**Problem description**
Using the listing below, return every line that includes "screenshot".
++++++++++++++++++++
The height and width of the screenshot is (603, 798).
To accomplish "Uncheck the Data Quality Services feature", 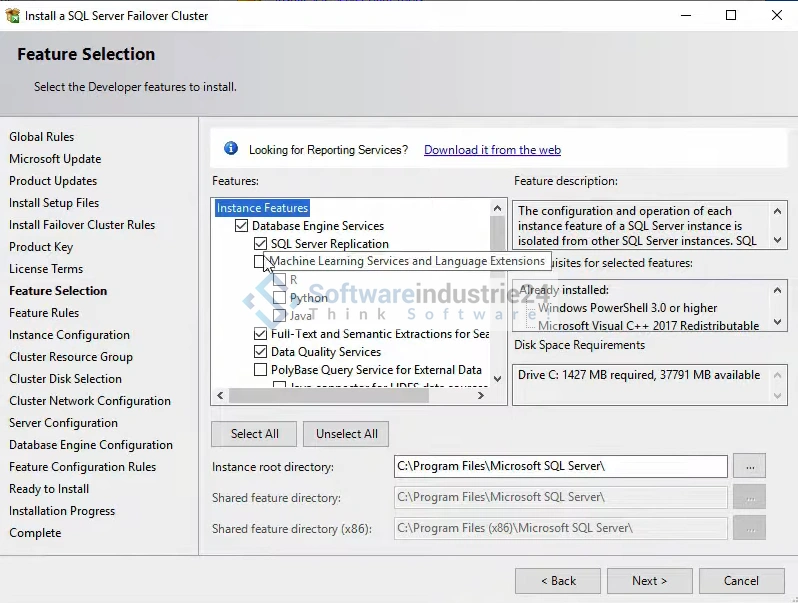I will [x=260, y=352].
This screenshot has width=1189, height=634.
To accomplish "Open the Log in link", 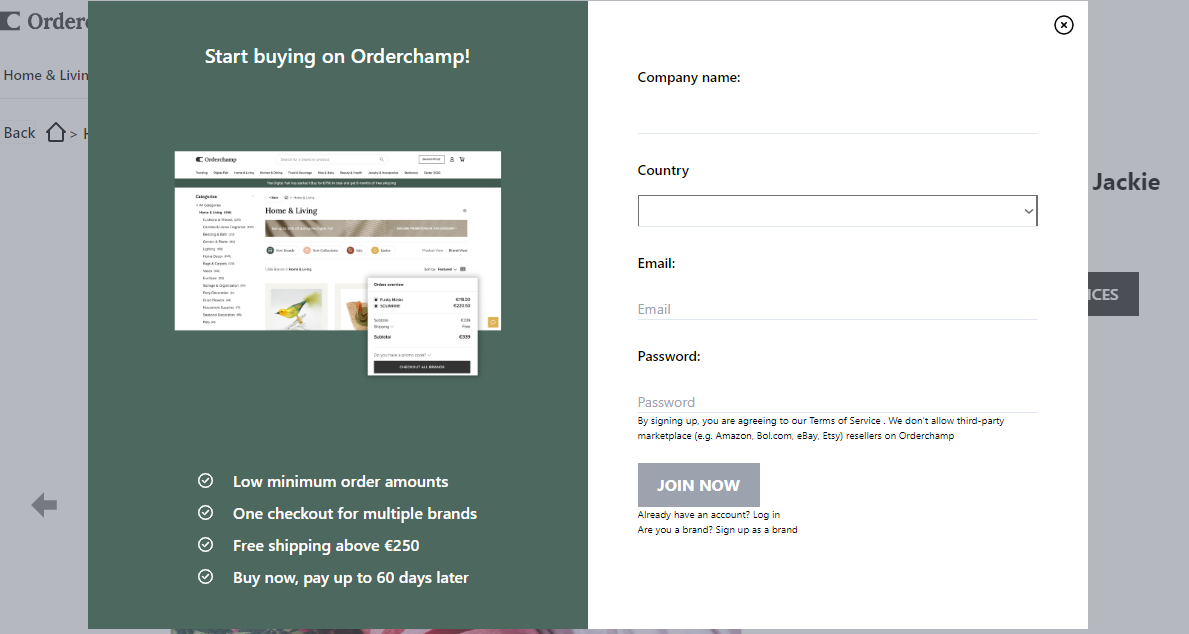I will (764, 514).
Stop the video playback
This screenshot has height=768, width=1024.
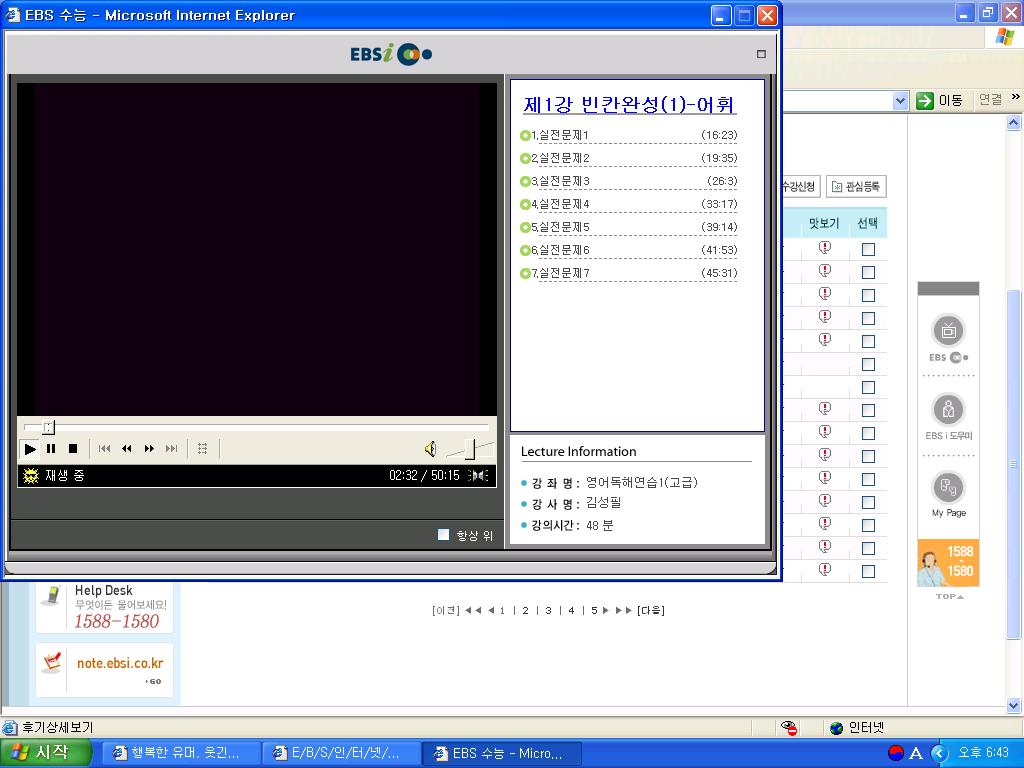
++++++++++++++++++++
**Output of the exercise**
The height and width of the screenshot is (603, 798).
This screenshot has width=1189, height=634.
This screenshot has height=768, width=1024.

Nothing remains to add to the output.